UIndy’s students gaining an edge in job market

ProEdge_Columbia_039Bricks and mortar may garner the most attention (new buildings make for interesting photographs, for example), but another important part of UIndy’s Vision 2030 strategic plan is aimed directly at providing students a satisfying and rewarding collegiate experience that prepares them for the future. The Greyhound Plan, which emerged from Vision 2030, is designed to promote student satisfaction, retention, professional development, and marketability.

One aspect of that plan is the Center for Advising and Student Achievement (see the president’s message, opposite), which helps students make the most of their time on campus and makes certain they can graduate on schedule. The Professional Edge Center, meanwhile, prepares students for careers after graduation, and involves major contributions from faculty liaisons, industry leaders, and alumni representing numerous professions. It helps students and recent graduates launch their careers by linking them with opportunities for mentoring, networking, and internships, and encouraging the business connections, skills, and confidence that ensure a seamless transition from education to career.

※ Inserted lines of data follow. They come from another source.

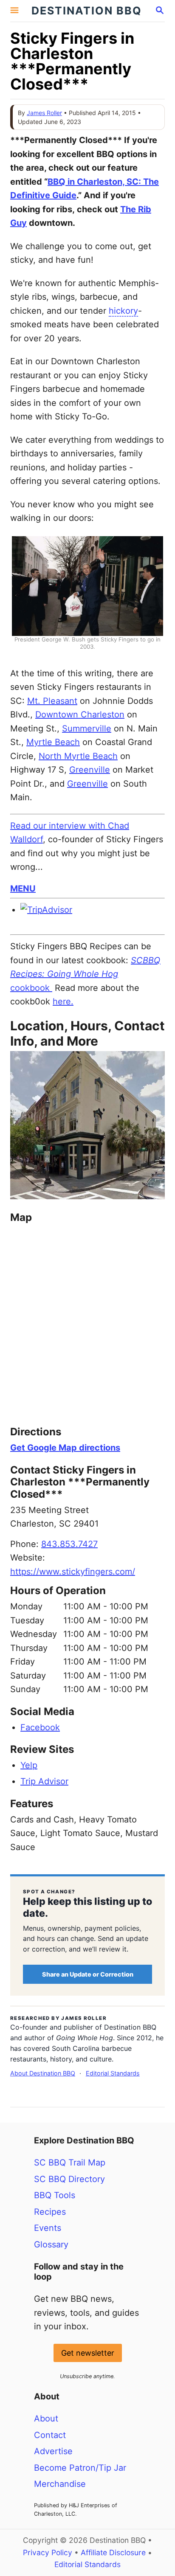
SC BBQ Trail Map (69, 2162)
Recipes (50, 2212)
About (46, 2418)
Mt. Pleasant (52, 701)
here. (63, 1001)
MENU (23, 888)
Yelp (28, 1765)
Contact (50, 2435)
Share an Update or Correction (87, 1974)
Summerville (86, 728)
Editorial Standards (113, 2073)
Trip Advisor (44, 1781)
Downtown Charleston (79, 714)
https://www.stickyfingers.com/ (72, 1571)
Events (47, 2228)
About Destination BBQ (42, 2073)
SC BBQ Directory (69, 2179)
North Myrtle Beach (78, 756)
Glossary (51, 2244)
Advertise (53, 2451)
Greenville (89, 770)
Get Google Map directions (65, 1448)
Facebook (40, 1727)
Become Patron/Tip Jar (80, 2468)
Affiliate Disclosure (113, 2552)
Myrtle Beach (53, 742)
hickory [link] (123, 311)
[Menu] (14, 11)
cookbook (85, 974)
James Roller (44, 112)
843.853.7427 (69, 1544)
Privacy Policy (47, 2552)
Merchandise (60, 2484)
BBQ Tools (54, 2195)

The Center supports entrepreneurship and builds career pipelines in seven business sectors that are academic strengths for the University and vital elements of the Indiana economy. Programs and services include internship fairs and job fairs, résumé and interview coaching, panel discussions with local professionals, and career exploration and service opportunities in students’ fields of interest.

Rapid growth in first year

Associate Vice President Corey L. Wilson has been busy in his first year as leader of the new initiative, which has gained great momentum. The center has added three new professionals to its existing staff, all of them master’s-degree prepared and bringing deep professional experience: Betsy Knott as director of career and community integration; Jennifer McChristian Smith as assistant director focusing on public service, nonprofit management, and social services; and Nicole Martinez LeGrand, as assistant director responsible for arts and humanities, communications, and law.

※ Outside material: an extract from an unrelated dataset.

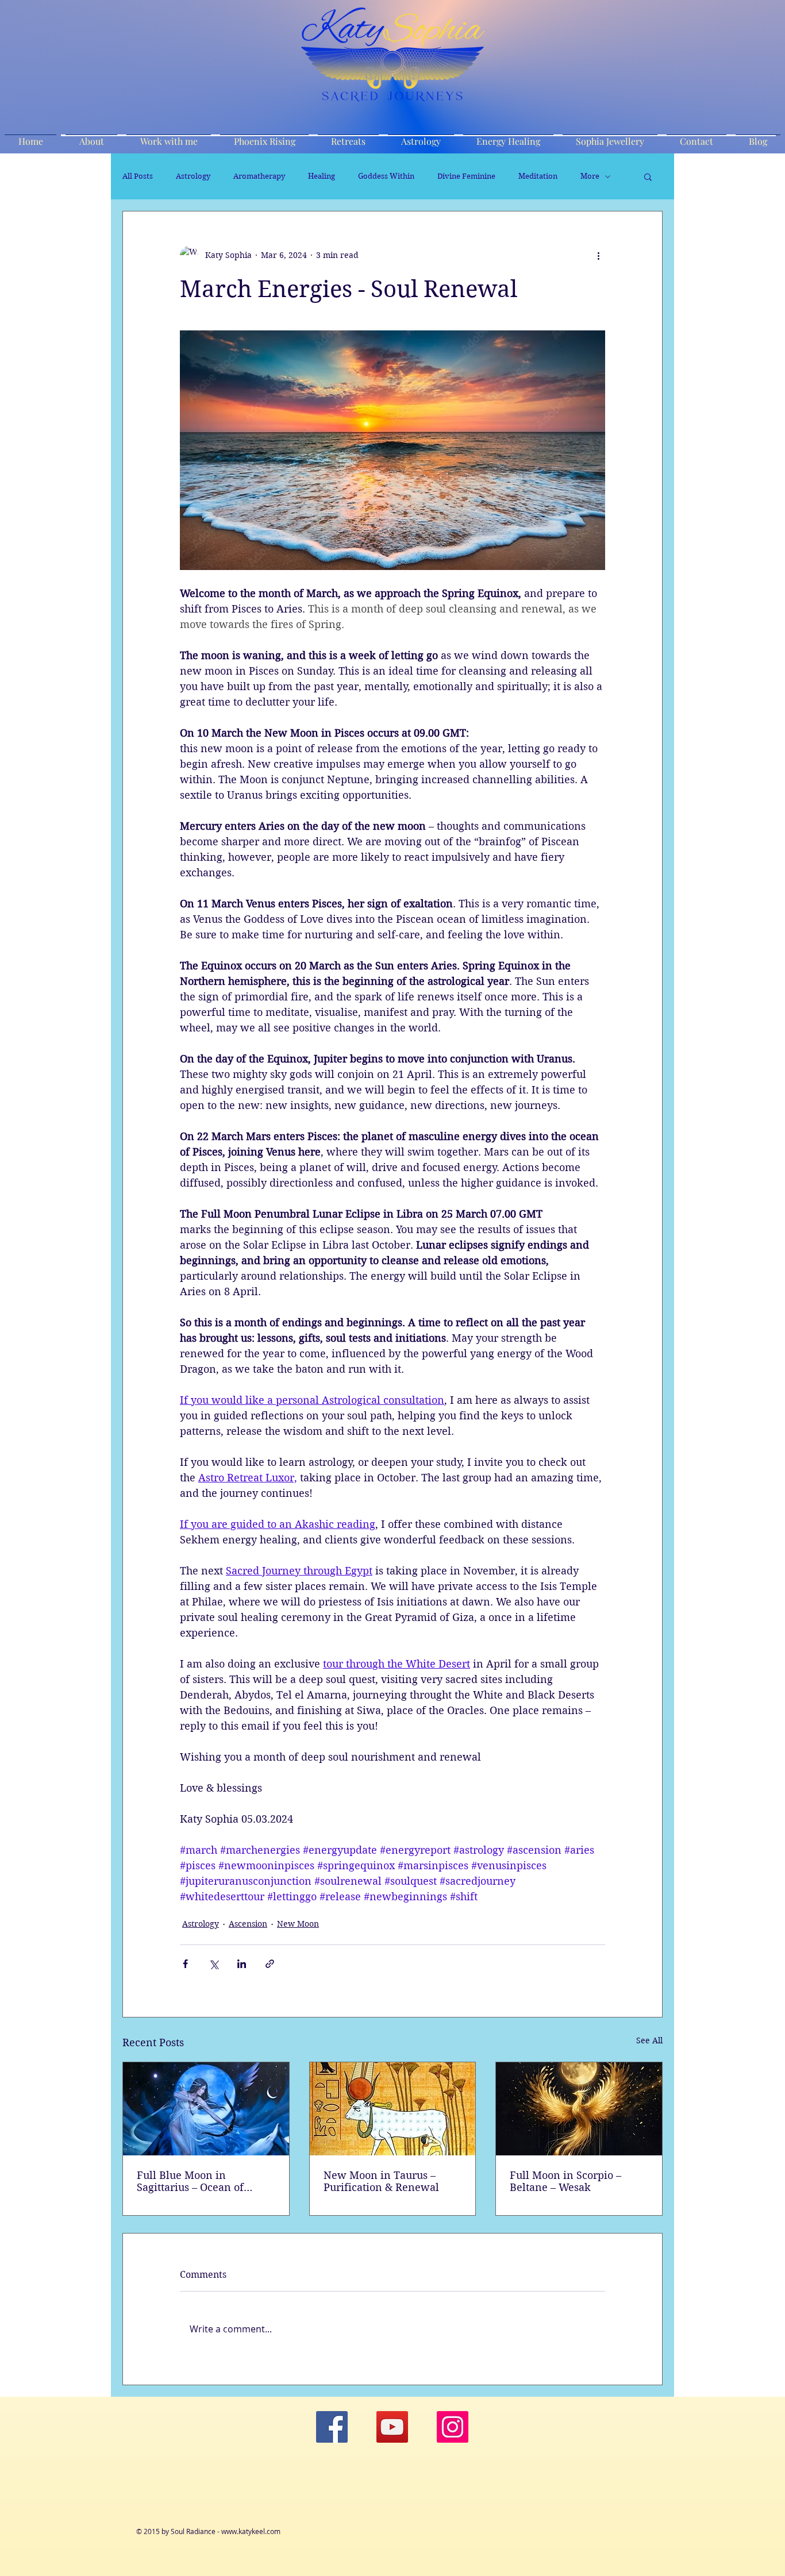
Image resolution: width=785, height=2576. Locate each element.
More (589, 176)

Over the summer, the Center convened a working group of 21 faculty champions from 14 disciplines to develop a role summary for future faculty liaisons for the Center and a plan for creating effective student interaction with industry leaders. The Center’s faculty liaisons will seamlessly integrate curriculum and professional development.

Heavy hitters

Already this fall, the Center’s many activities have involved more than 2,000 students, 50 industry representatives, and 80 alumni, and interacted with more than 500 parents. A Women in Leadership event in August, for example, brought alumna Linda Dillman ’76, chief information officer at QVC; trustee Yvonne Shaheen, retired president & CEO of Long Electric; and trustee Deborah Daniels, managing partner at Krieg DeVault, to share with outstanding female students their personal stories and strategies for success as women in the world of work.

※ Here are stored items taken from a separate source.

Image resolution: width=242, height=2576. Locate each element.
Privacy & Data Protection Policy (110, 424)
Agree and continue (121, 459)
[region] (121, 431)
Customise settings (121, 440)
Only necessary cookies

A November event, “The Business of Sports,” involved 150 students at the Dreyer & Reinbold Racing Shop and featured Dennis Reinbold ’83, president/CEO, Dreyer & Reinbold and member of the UIndy Board of Trustees; Anucha Browne, vice president, NCAA Women’s Basketball Championships; Kelly Krauskopf, president and general manager, Indiana Fever; Ersal Ozdemir, president/CEO of Keystone Construction, owner and founder of the Indy Eleven, and member of the UIndy Board of Trustees; and Joel Zawacki ’06, director of corporate sales and marketing for the Indianapolis Indians.